Il y a quelques mois, lors du festival Foul Weather au Havre, je rencontrais Enola Gay, groupe irlandais formé en 2019 à Belfast. Si je les avais déjà vus en concert, je reste fascinée par leur énergie et leur générosité. En interview, je découvre des musiciens simples, drôles et engagés. Nous avons parlé d’Irlande du Nord, du monde qui part en vrille, de Frankenstein et bien sûr, de leur musique.

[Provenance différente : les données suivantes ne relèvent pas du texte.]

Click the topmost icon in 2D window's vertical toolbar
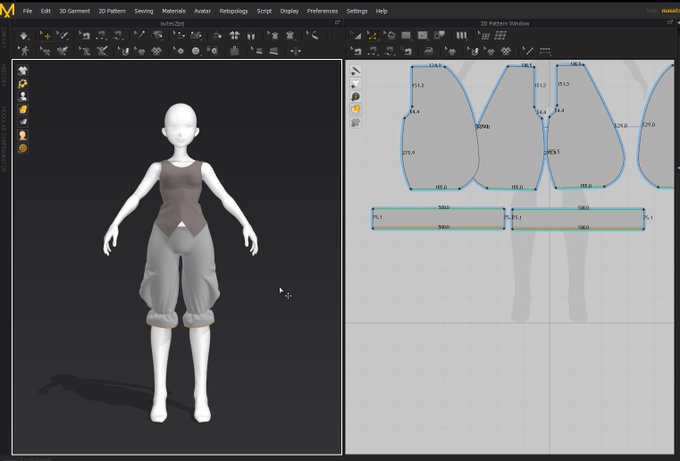(355, 70)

Crédit photo : Argiris Liosis
Vous êtes actifs depuis 2020 et vous avez sorti un certain nombre de singles. Est-ce important pour vous de sortir des morceaux régulièrement ?
Fionn (voix) : Oui, surtout avec la manière dont fonctionne l’industrie aujourd’hui. Les gens ont une capacité d’attention plus courte, et les algorithmes te poussent à sortir du contenu tout le temps pour rester visible. Pour le meilleur ou pour le pire.
Joe (guitare) : Oui, je dirais aussi que c’est important, parce que la musique, c’est une question de dynamique. Cela dit, on n’a pas vraiment réussi à le faire comme on le voudrait, parce que tout coûte de l’argent. Sortir un morceau, faire un clip, le promouvoir à la radio, partir en tournée… ça représente un budget énorme. Mais ça va changer : sur les 12 prochains mois, on a un vrai plan de sorties, avec plein de nouvelles chansons, et même un album. Fionn est tombé dans une marmite d’or ! (rires)
En 2024, vous avez sorti plusieurs titres via le label Audiotree. Comment la collaboration est-elle née ? Et pourquoi cette session live ?
Joe : Honnêtement ? Quelqu’un a foiré notre tournée américaine. Une vraie galère financière. Et pour se faire pardonner, cette personne nous a dégoté la session Audiotree. Un énorme merci à Jeff McClusky, le boss d’Audiotree, un vrai passionné, il a adoré ce qu’on fait. C’était très dernière minute.
Fionn : En fait, c’était un heureux hasard. On avait déjà prévu le Riot Fest aux États-Unis, et Audiotree s’est greffé autour de ça. Finalement, le fait que la tournée soit annulée nous a ouvert à d’autres opportunités. Ça nous a même aidé à aller plus loin.
Joe : Oui, c’était fou quand on a enfin tourné aux États-Unis. Des gens sont venus nous voir parce qu’ils nous avaient découverts via Audiotree. C’est dingue d’entendre des Américains chanter nos paroles.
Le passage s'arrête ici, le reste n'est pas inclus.